The event followed recent announcements of plant idling, like General Motors’ (GM) announcement late last year that the company would cease production at several U.S. plants.
The leaders said these deliberate decisions by companies are taking the industry, American workers, and the economy down the wrong path and highlighted GM plants in Michigan and Maryland that already build the vehicles and technology of the future. They argued U.S. economic leadership will depend on—and that a company’s commitments to EVs and advanced vehicles should be judged by—the commitment to building this technology in America.
“The title of the event says it all—Build it Here,” said Congresswoman Debbie Dingell (D-MI). “Build electric vehicles here with the best and toughest workforce in the global market place—the America auto worker. We also must make significant investments in electric vehicle charging infrastructure for all communities to increase the deployment and adoption of electric vehicles, which will simultaneously create a pathway to a clean energy future while supporting good manufacturing jobs and keeping our automotive industry strong. We can’t afford to cede this moment to China or any other country in the world—build it here in America.”
“Abandoning a state-of-the-art facility like that in White Marsh, Maryland, represents a massive missed opportunity for GM,” said Congressman Dutch Ruppersberger (D-MD). “The White Marsh facility’s highly skilled workforce is already proving that we can build the next generation of electric vehicles here in the United States.”
“I am proud to work at a plant where we meet high standards and are very environmentally conscious,” said Guy White, a member of UAW Local 239 and machine repair technician at the General Motors Global Propulsion Systems Allison/Baltimore plant. “The work we do is truly cutting edge, and should be continued. We need to keep auto jobs here, invest in them, and grow technology in the United States to support EV production.”
Since the recession, the auto industry has recovered over 700,000 dealership and manufacturing jobs and seen record sales, while it simultaneously implemented world-leading fuel economy and greenhouse gas standards. Research from BlueGreen Alliance and NRDC found nearly 300,000 workers across the nation currently making the components and materials that improve fuel economy and cut emissions in today’s innovative vehicles. The groups warned that these gains could be at risk from poor decision-making by companies and actions undertaken by the Trump administration.

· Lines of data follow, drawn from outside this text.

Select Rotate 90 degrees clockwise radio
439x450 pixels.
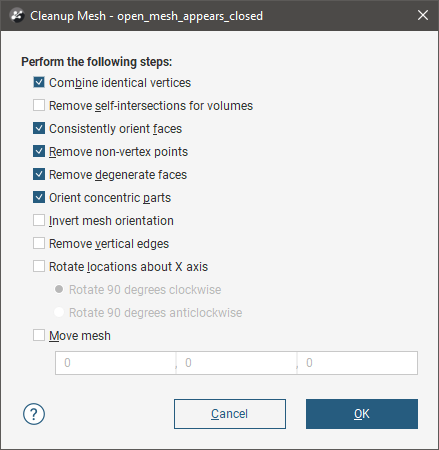coord(59,289)
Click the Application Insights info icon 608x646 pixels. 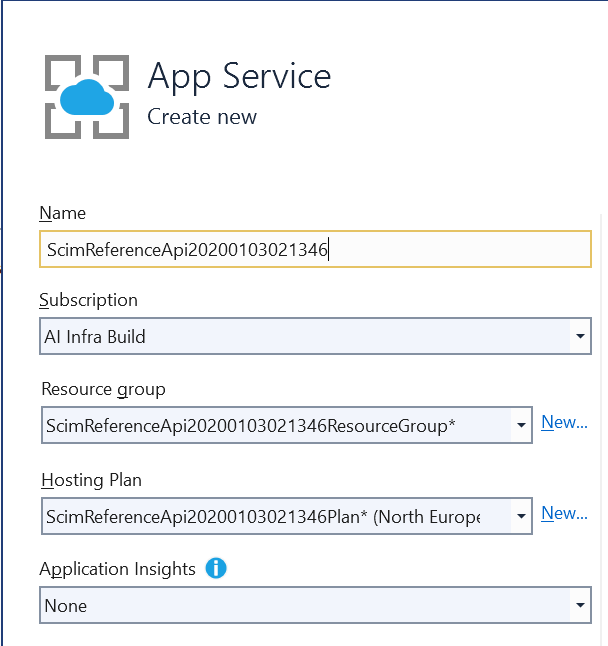pos(216,569)
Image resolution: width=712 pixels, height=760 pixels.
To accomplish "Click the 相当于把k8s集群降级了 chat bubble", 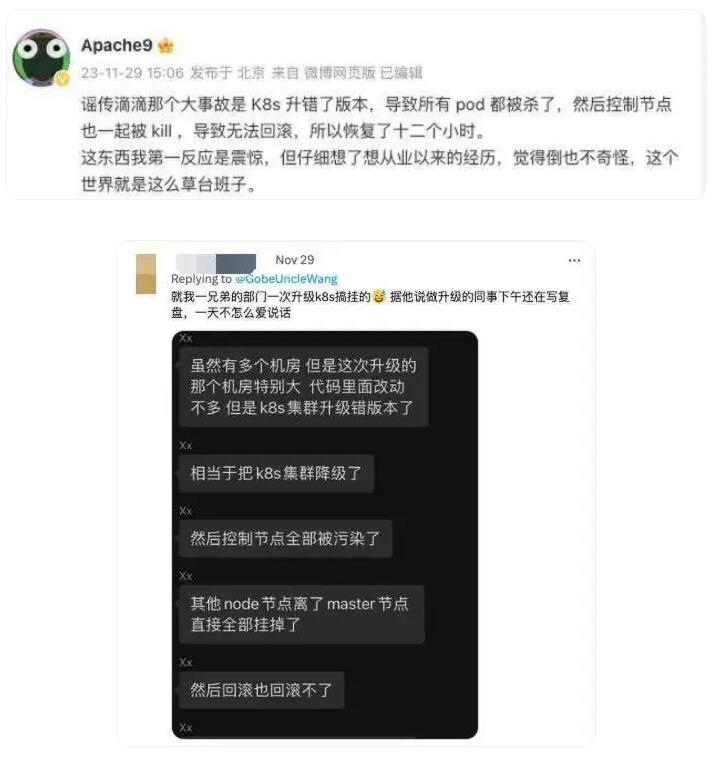I will click(x=276, y=474).
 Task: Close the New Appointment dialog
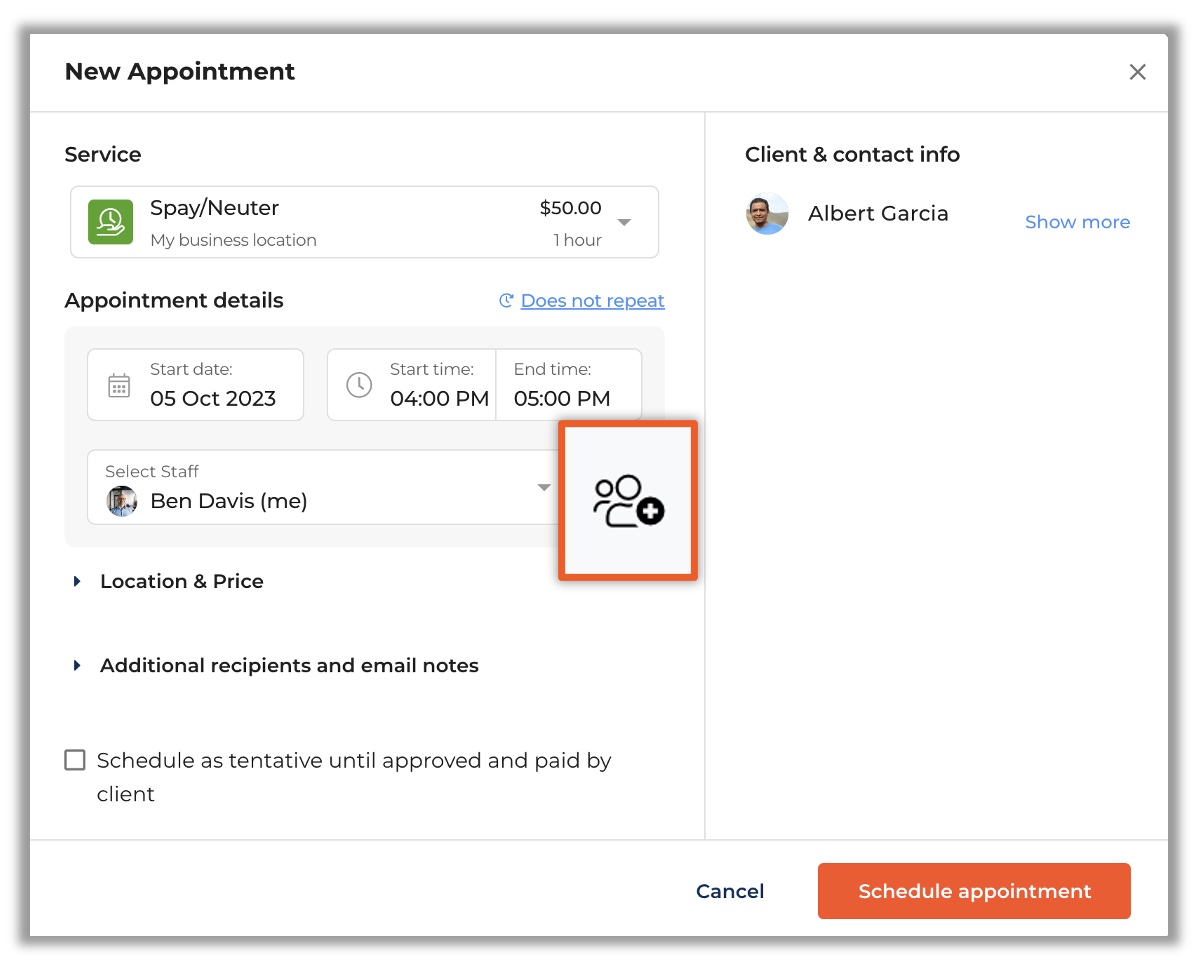tap(1137, 71)
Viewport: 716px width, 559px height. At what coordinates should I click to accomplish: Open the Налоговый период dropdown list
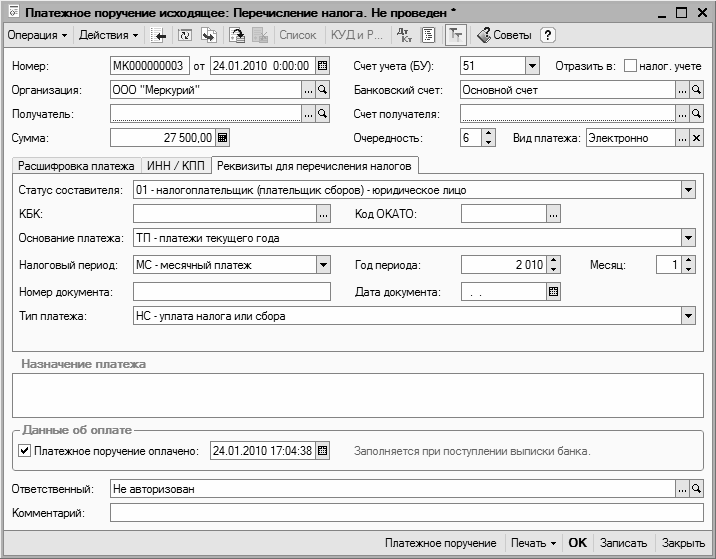pos(323,266)
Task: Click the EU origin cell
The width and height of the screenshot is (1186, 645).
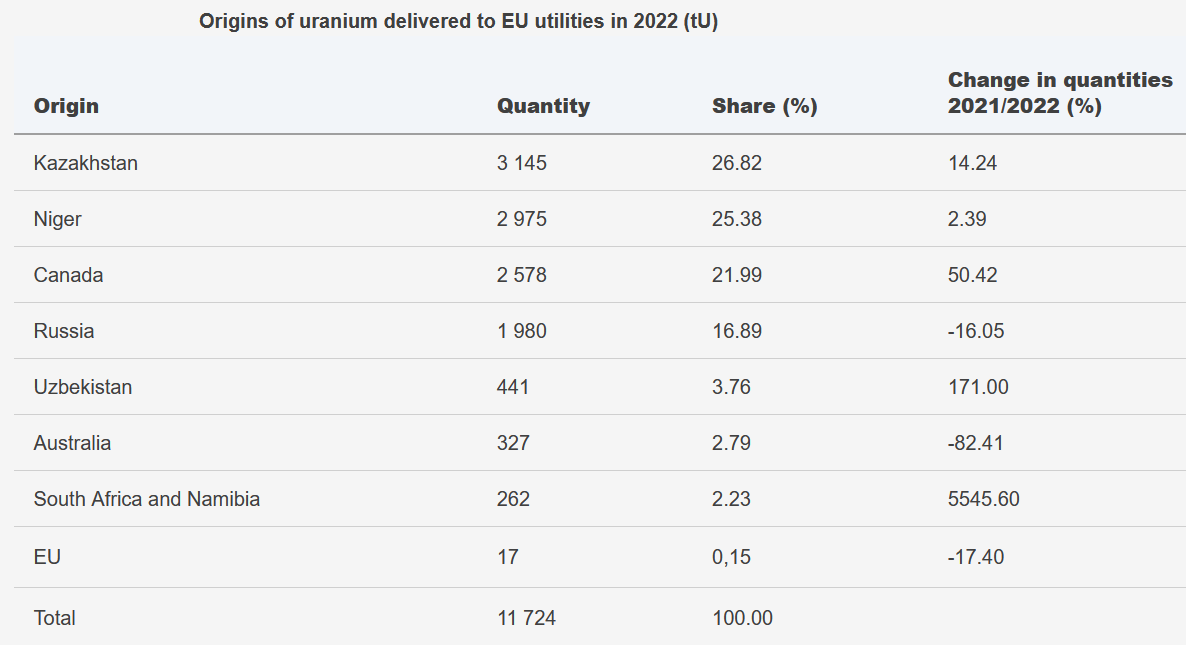Action: click(x=47, y=557)
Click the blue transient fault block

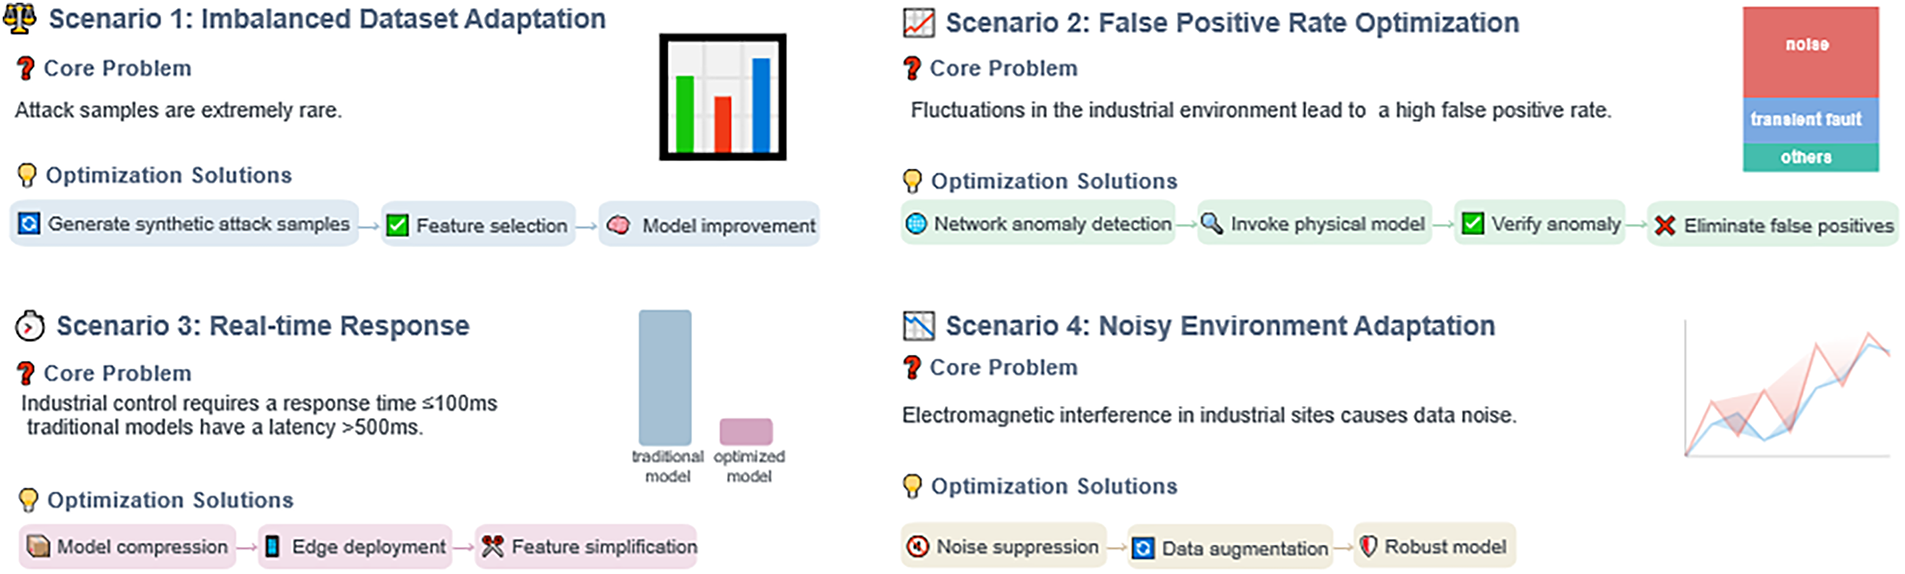point(1810,120)
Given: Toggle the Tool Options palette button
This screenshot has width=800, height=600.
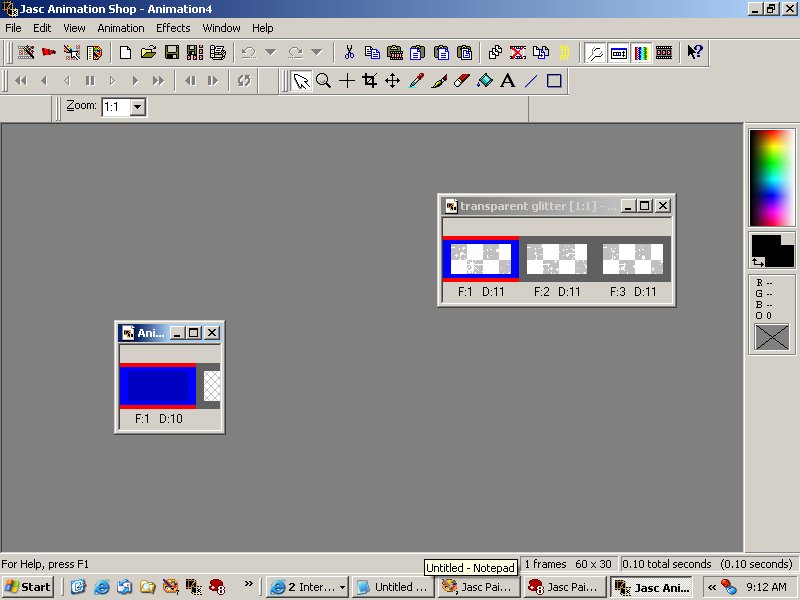Looking at the screenshot, I should (x=619, y=52).
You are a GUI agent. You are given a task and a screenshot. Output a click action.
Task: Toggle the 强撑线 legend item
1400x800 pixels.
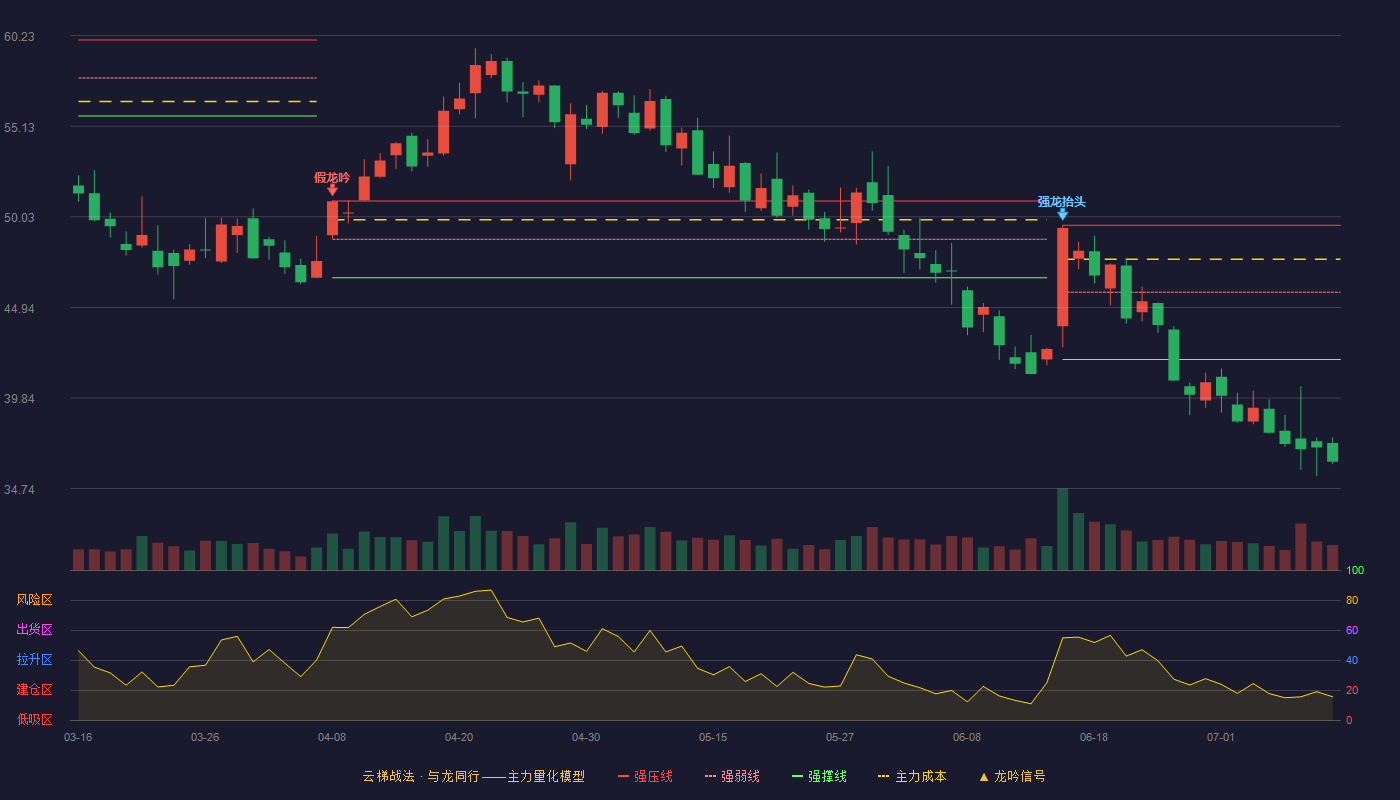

“We need to have working peoples’ backs,” said Zoe Lipman, Director, Vehicles and Advanced Transportation with the BlueGreen Alliance. “Actions by the administration—like their proposed rollback of fuel economy standards—don’t just hurt consumers and the environment, they will reduce manufacturing jobs and cut billions in investment in communities around the country. Instead of throwing our progress in reverse, we should be pursuing a national agenda to rapidly ramp up manufacturing of advanced and electric vehicles, components, batteries, and cells in the United States and secure and create good American jobs.”
“We need to be asking ourselves if America will seize—or squander—the opportunity to grow good jobs making EV and other advanced vehicle technology here in the United States,” continued Lipman.
“We know that we can lead in EV and advanced vehicle technology, but we need investments in these technologies to stay here to do so,” said Josh Nassar, UAW Legislative Director. “Not only do we need to continue to invest in EVs and advanced technology here in the United States, we need to ensure that the jobs created in this area are good, union jobs.”
A 2018 report from the BlueGreen Alliance found that annual EV sales have grown nearly ten-fold since 2011, when there were just two mass market EVs available for sale in the United States, to 2017, when the industry offered dozens of models from virtually every major manufacturer.
“We need action now to curb the carbon pollution that is causing climate change, and that means expanding the use of American-made technology to cut tailpipe emissions and speeding the adoption of electric vehicles,” said Luke Tonachel, Director for Clean Vehicles and Fuels at the Natural Resources Defense Council. “The Trump administration’s plan to gut our current standards is a step backward. It would harm our climate, cost us American-made jobs, and mean drivers will have to pay more at the pump.”